Bombay Oxygen Investments Ltd Share Price directors Report

Your Directors have pleasure in presenting the 64th Annual Report together with the Audited Financial Statements for the year ended 31st March, 2025.

FINANCIAL RESULTS : (Rs. in lakhs)

Continuing Operation For the year ended 31st March, 2025 For the year ended 31st March, 2024
Profit/ (Loss) before depreciation and tax 1927.03 7041.51
Provision for depreciation 19.38 19.41
Profit/ (Loss) before tax 1907.65 7022.10
Current Tax 838.17 589.01
Deferred tax (681.11) 593.13
Earlier Period Taxation - 79.87
Profit/ (Loss) for the year 1750.59 5760.09
Other Comprehensive Income for the year, net of tax 327.72 7255.88

Total Comprehensive Income/(loss) for the year, net of tax

2078.31 13015.97

PERFORMANCE:

During the year under review, the Profit before Depreciation and Tax is Rs.1927.03 Lakhs as against a Profit of Rs.7041.51 Lakhs in the previous year. The activities of the Company comprise of investments in mutual funds, other financial instruments and listed equities over a wide range.

NATURE OF BUSINESS:

The Company continues to be a Non-Banking Financial Company without accepting Public Deposits.

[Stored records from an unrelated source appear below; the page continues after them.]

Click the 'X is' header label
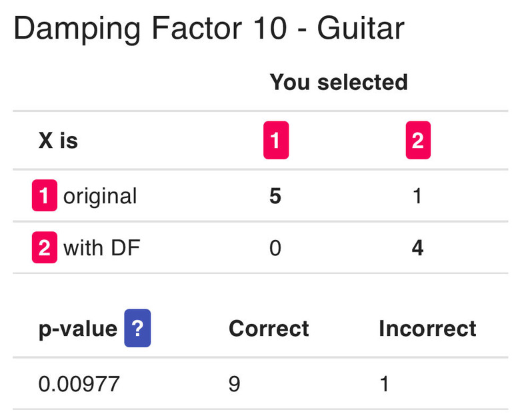The height and width of the screenshot is (420, 520). [x=59, y=140]
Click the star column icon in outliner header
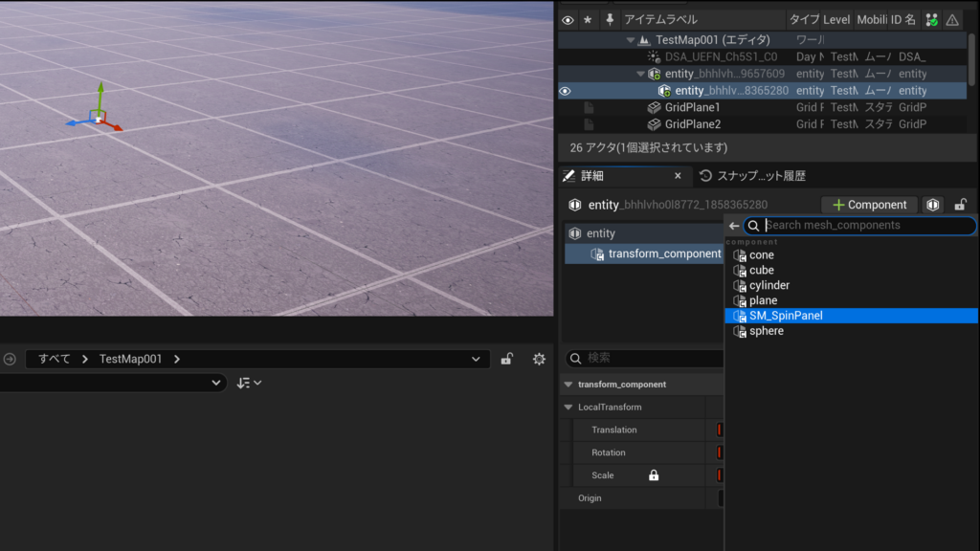This screenshot has width=980, height=551. coord(588,19)
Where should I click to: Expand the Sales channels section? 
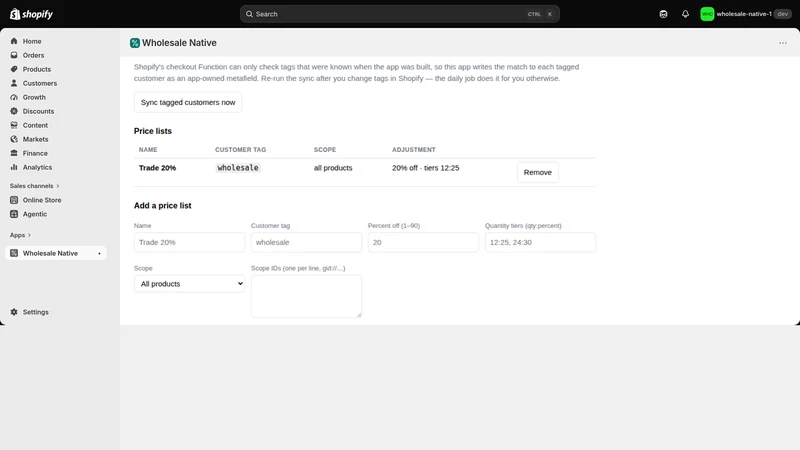tap(35, 186)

In accordance with RBI guidelines, a non-deposit-taking non-banking financial Rs.500 crore or more, as per its last audited balance sheet, is classified

Taking NBFC. As of 31st March, 2025, the Companys total asset size stands at Rs.508.92 Crores, thereby classifying it under this category.

DIVIDEND:

Your Directors recommend the payment of a dividend of Rs 35/- (Previous year Rs.25/-) per equity share. The proposed dividend, if approved, at the Annual General Meeting, will absorb Rs.52.50 lakhs (Previous years Rs.37.50 lakhs).

SHARE CAPITAL:

As on 31st March, 2025, the Authorized Share Capital of the Company stood at Rs.3,00,00,000/- divided into 1,50,000 Equity Shares of Rs.100/- each and 1,50,000 Unclassified Shares of Rs.100/- each.

The Paid-up Equity Share Capital of the Company as on 31st March, 2025 stood at Rs.1,50,00,000/- divided into 1,50,000 Equity Shares of Rs.100/- each.

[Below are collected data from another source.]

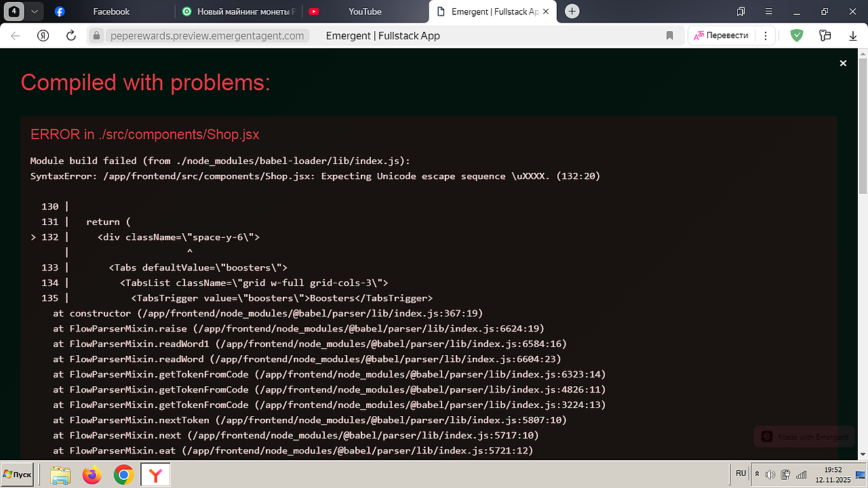Open translate options three-dot menu
Viewport: 868px width, 488px height.
pos(766,36)
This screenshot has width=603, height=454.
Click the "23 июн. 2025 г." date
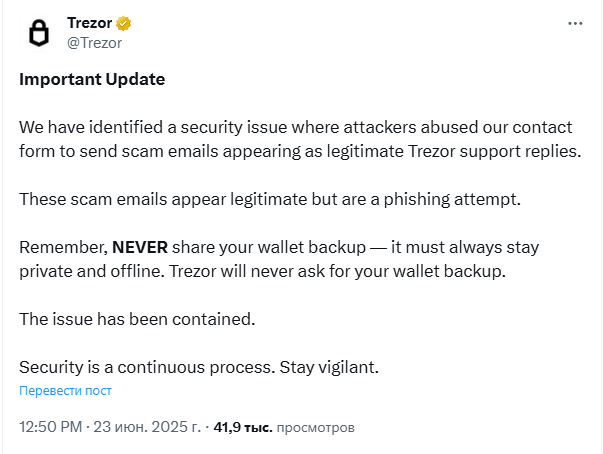(147, 427)
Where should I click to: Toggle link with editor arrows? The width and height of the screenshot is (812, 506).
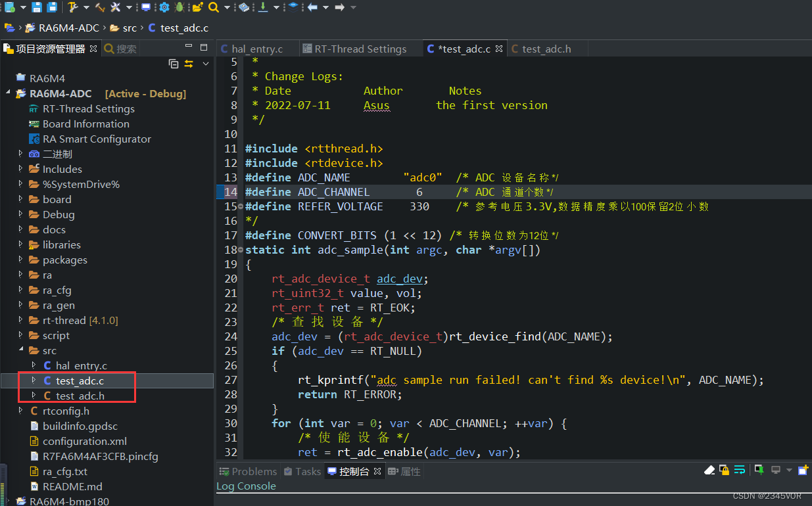coord(189,64)
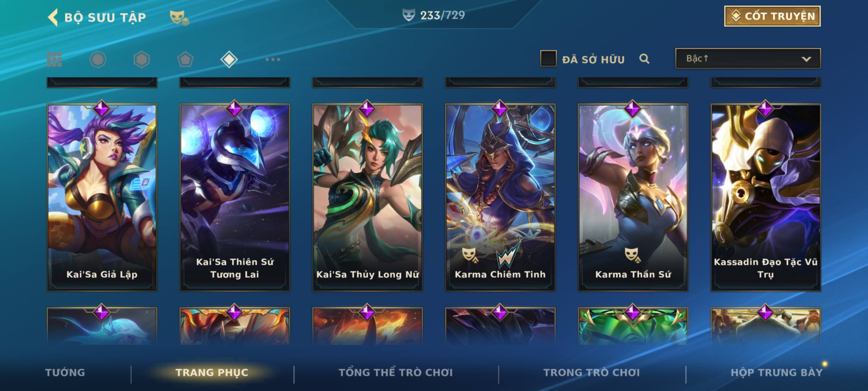The width and height of the screenshot is (868, 391).
Task: Open the Kai'Sa Giả Lập skin card
Action: (102, 197)
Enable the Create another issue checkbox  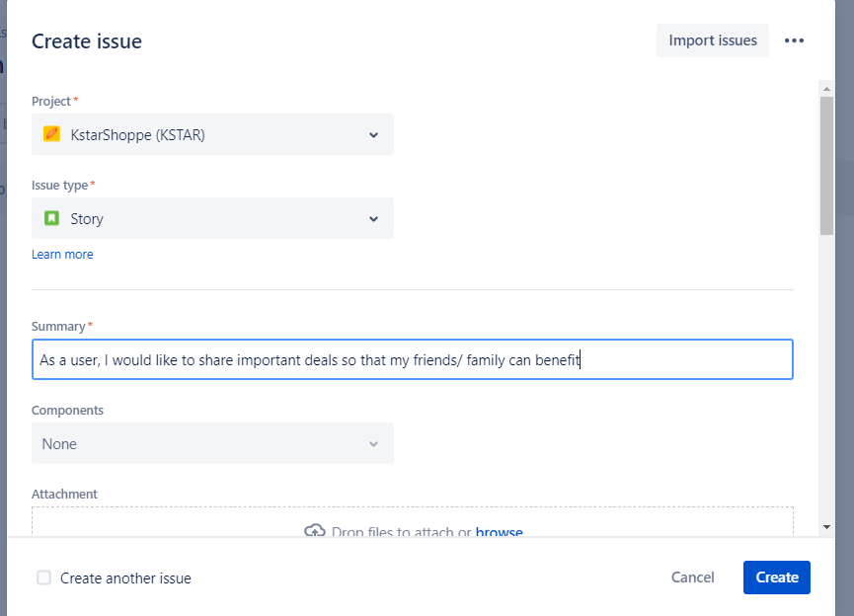(x=44, y=578)
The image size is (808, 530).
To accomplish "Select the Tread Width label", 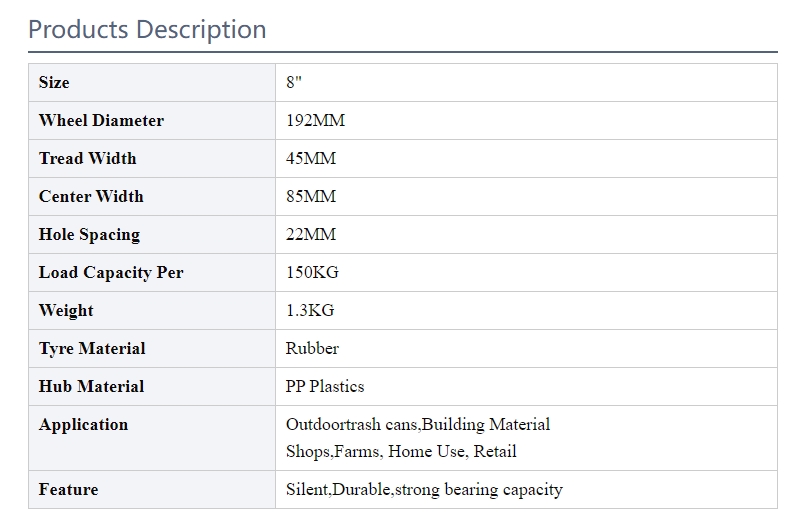I will click(88, 159).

During the year under review, there has been no change in the Authorized and Paid-up Share Capital of the Company.

TRANSFER TO RESERVES:

The closing balance of the retained earnings of the Company for FY 2024-25, after all appropriation and adjustments, was Rs.12,695.47 lakhs.

DIRECTORS AND KEY MANAGERIAL PERSONNEL:

• Pursuant to recommendation of the Nomination and Remuneration Committee, the Board had, on 16th January, 2025 appointed Mrs. Sudha Navin Shetty (DIN:10784690), Mr. Suresh Sitaram Sigtia (DIN:02690391) and Mr. Krishna Kumar Kunwar (DIN:07667931) as Additional Directors in the capacity of Independent Director for a period of five (5) years with effect from 16th January, 2025 to 15th January, 2030, subject to the approval of the Members of the Company. The said appointment was approved by the Members of the Company vide special resolution dated 3rd March, 2025, passed through postal ballot by e-voting.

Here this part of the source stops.